Chief: Replicate PTSD Program
July 18, 2008
Army News Service|by Virginia Reza
FORT BLISS, Texas - Army Chief of Staff Gen. George Casey visited Fort Bliss July 13 and said that an innovative program there to treat post-traumatic stress disorders ought to be replicated at other locations across the Army.
The "Restoration and Resilience Center" at Fort Bliss is a specialized treatment facility for Soldiers with PTSD who want to remain in the Army. The center is run by Dr. John Fortunato, a Benedictine monk, Vietnam veteran and clinical psychologist.
"Unfortunately you can't package John Fortunato and move him around and it really takes someone with that passion to drive these kinds of operations," Gen. Casey said, "but there are some of the elements of this that are clearly exportable, and we will do that."

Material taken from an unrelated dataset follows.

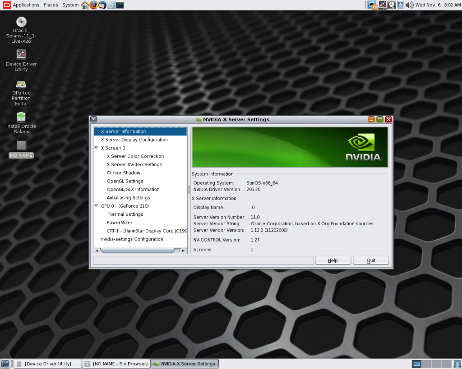Select Antialiasing Settings in the sidebar
The image size is (462, 369).
pyautogui.click(x=128, y=197)
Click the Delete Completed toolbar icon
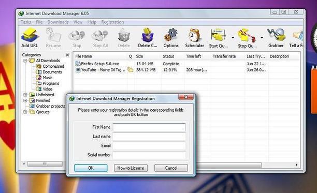The width and height of the screenshot is (317, 193). coord(148,35)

Fortunato opened the unique treatment facility one year ago in July 2007. It all started when he worked at the Soldiers' outpatient clinic at Bliss, treating servicemembers who were coming back from deployment and diagnosed with PTSD. Their treatment consisted of medication and group counseling and very little individual counseling, due to insufficient staff. If, in the course of three months Soldiers were not fit for duty, they had to be medically discharged.

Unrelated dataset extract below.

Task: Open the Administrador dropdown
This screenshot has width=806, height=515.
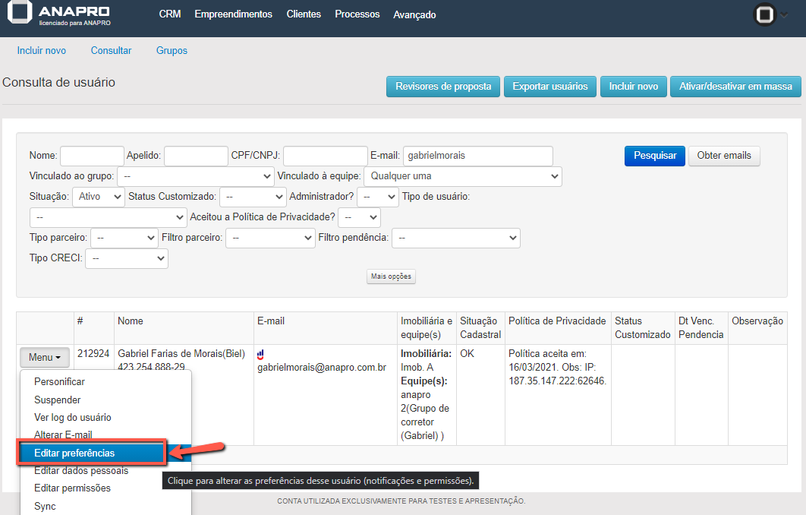Action: (377, 197)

"There were two things about that, that didn't seem right," Fortunato said. "I got tired of Soldiers crying in my office, telling me they did not want to get out, that the Army was their life, and that's all they knew, and all I could say is, 'Sorry, we have to discharge you.' It tore me up."
The other thing that didn't seem right to him was signing paperwork stating Soldiers had derived "maximum benefits on inpatient and outpatient treatment."
"I thought, that is not true, because we haven't really tried hard enough to rehabilitate them. There were so many issues we were not addressing."